New Paintings Found in Petra

Detail of a winged child playing the flute, before and after cleaning. Photograph: Courtesy of the Courtauld Institute

Detail of a winged child playing the flute, before and after cleaning. Photograph: Courtesy of the Courtauld Institute

Some exceptional paintings from the Hellenistic era have been found at the ancient city of Petra.

Virtually no Hellenistic paintings survive today, and fragments only hint at antiquity’s lost masterpieces, while revealing little about their colours and composition, so the revelation of these wall paintings in Jordan is all the more significant. They were created by the Nabataeans, who traded extensively with the Greek, Roman and Egyptian empires and whose dominion once stretched from Damascus to the Red Sea, and from Sinai to the Arabian desert.

They are full of flowers, insects, and human figures, all of which qualifies as “idolatry” to the fanatical Muslims, so let’s hope that the Islamic State does not roll over Jordan at any time.
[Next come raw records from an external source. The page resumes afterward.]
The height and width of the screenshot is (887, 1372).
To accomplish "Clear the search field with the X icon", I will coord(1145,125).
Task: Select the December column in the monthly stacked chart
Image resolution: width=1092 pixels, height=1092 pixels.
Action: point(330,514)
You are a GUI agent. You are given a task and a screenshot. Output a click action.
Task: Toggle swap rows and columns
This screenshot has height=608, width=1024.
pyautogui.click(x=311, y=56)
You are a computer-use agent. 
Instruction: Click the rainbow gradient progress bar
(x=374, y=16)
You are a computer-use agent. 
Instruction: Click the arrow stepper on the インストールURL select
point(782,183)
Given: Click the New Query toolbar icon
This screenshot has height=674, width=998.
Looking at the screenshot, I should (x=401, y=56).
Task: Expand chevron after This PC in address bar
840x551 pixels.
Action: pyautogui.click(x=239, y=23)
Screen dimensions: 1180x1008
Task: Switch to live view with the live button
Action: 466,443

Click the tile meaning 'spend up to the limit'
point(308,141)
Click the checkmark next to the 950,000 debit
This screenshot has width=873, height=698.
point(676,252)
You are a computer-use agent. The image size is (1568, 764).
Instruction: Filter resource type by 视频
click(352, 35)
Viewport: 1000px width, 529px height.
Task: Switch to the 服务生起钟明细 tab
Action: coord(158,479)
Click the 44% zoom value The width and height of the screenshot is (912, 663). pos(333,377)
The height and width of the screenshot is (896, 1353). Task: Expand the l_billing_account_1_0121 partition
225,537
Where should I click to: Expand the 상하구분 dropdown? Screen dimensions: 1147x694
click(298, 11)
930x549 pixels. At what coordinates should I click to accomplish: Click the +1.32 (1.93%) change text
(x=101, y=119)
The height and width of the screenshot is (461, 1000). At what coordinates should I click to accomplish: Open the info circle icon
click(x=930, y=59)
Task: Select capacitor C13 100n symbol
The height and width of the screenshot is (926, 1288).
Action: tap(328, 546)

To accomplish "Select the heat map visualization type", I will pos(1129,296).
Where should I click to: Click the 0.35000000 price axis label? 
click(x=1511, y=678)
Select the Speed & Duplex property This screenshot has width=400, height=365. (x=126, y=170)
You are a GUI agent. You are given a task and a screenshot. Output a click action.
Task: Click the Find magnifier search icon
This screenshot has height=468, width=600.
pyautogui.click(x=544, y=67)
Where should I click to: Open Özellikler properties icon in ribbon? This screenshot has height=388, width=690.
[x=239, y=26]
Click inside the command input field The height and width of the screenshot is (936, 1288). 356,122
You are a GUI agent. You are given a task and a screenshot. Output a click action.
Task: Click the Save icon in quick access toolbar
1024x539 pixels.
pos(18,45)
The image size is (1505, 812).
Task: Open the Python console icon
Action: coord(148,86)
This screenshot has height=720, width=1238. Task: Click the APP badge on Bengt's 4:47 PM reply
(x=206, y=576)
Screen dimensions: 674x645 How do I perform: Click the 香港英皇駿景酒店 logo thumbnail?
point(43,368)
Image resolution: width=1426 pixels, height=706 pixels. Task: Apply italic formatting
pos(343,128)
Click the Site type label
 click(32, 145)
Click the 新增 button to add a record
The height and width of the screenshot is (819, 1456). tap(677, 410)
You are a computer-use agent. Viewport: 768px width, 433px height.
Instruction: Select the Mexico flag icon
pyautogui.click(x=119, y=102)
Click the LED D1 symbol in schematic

One thought on “New Paintings Found in Petra

  1. The current edition of Biblical Archeology Review includes a little before and after photo of a stone lamp. Through a rather painstaking technological process the photo reveals fairly sharp details of the face on the lamp without any physical cleaning of the artifact–either a satyr of Dionysus. Hellenistic. Found in Israel.

    Maybe worth a look.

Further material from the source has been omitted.